Walk to health

It’s National Walk to School Week. Workingmums.co.uk talks to Gareth Lippiatt, founder of Sports Xtra and Chairman of COMPASS, the trade association for deliverers of sport and physical activity in schools, about how busy parents can encourage their kids to be more active.

Busy working parents need simpler messages about the importance of regular exercise for their kids, says one of the people behind this week’s National Walk to School Week.

Gareth Lippiatt, founder of Sports Xtra and Chairman of COMPASS, the trade association for deliverers of sport and physical activity in schools, says the five a day campaign to get children to eat more fruit and vegetables has been a great success, but the campaign to get children active needs to step up a gear.

He thinks having a simpler message would help. “We need to say something like do some exercise for one hour a day to get the message over,” he says, citing World Health Organisation recommendations.

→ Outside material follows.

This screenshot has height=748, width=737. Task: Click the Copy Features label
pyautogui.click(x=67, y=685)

This can be either structured exercise – like sport – or unstructured exercise, such as walking to school. The beauty of walking to school, says Lippiatt, is that it gets parents taking exercise and acting as good role models to their children. He adds that unstructured exercise tends to get overlooked, but says it is important for children to do a combination of bothforms of activity.

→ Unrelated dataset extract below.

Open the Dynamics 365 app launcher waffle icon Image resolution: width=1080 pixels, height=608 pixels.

Lippiatt says research conducted by his organisation shows around 50 per cent of children at primary school walk to school, but he adds that this number could be as high as 95 per cent since most families live within a 20-minute walk from school.

A number of factors put them off, he states. The first is fears about road safety. “This needs to be addressed,” says Lippiatt, proposing more reduced speed limits around schools, increased traffic calming measures, better street lighting in the winter and more support for initiatives such as the walking bus, which the Co-op is sponsoring.

Another issue, a key one for working parents, is lack of time. “Working parents need to get to the office and if it takes 20 minutes to walk to school that is an extra 40 minutes on their journey into work as they have to walk back home,” says Lippiatt. He thinks flexible working so parents could get into the office later or work from home would help.

The third key obstacle is that many parents get into the habit of driving to school and are apathetic about getting their kids to do physical activity. “We need to get the health benefits over to people – both the direct and indirect ones, including the risk of higher blood pressure and cholesterol levels and the rise in child and later adult obesity of creating unhealthy habits,” says Lippiatt. “The habits you create in childhood are carried into adulthood so we need to start at primary school.”

He adds that the responsibility for ensuring children get enough exercise should be shared between parents [the main influence], schools and the wider community, including local businesses. “Everyone benefits from encouraging kids to be healthier,” says Lippiatt. He adds that research shows rush hour traffic increases by 18 per cent because of the school run, with all the environmental consequences this brings. “It’s a self-perpetuating circle,” says Lippiatt. “If we reduced the traffic on the roads they would be safer and greener.”

He cites four key messages that the campaign wants to get across: the importance of incidental activity in reducing obesity; the benefits to the environment of reducing school run journeys [Lippiatt says 15 children walking to school who were previously driven could save the equivalent of six airplanes flying to New York in harmful carbon dioxide every year]; the financial benefits of walking to school [it could save around £400 a year per family in fuel costs]; and the fact that healthy habits established in childhood carry over into adulthood. “The negative impact on health of not encouraging exercise may not be manifested until middle age,” warns Lippiatt. “There have never been as many obese people as there are now and we don’t know what the effects will be. Our children are a ticking time bomb.”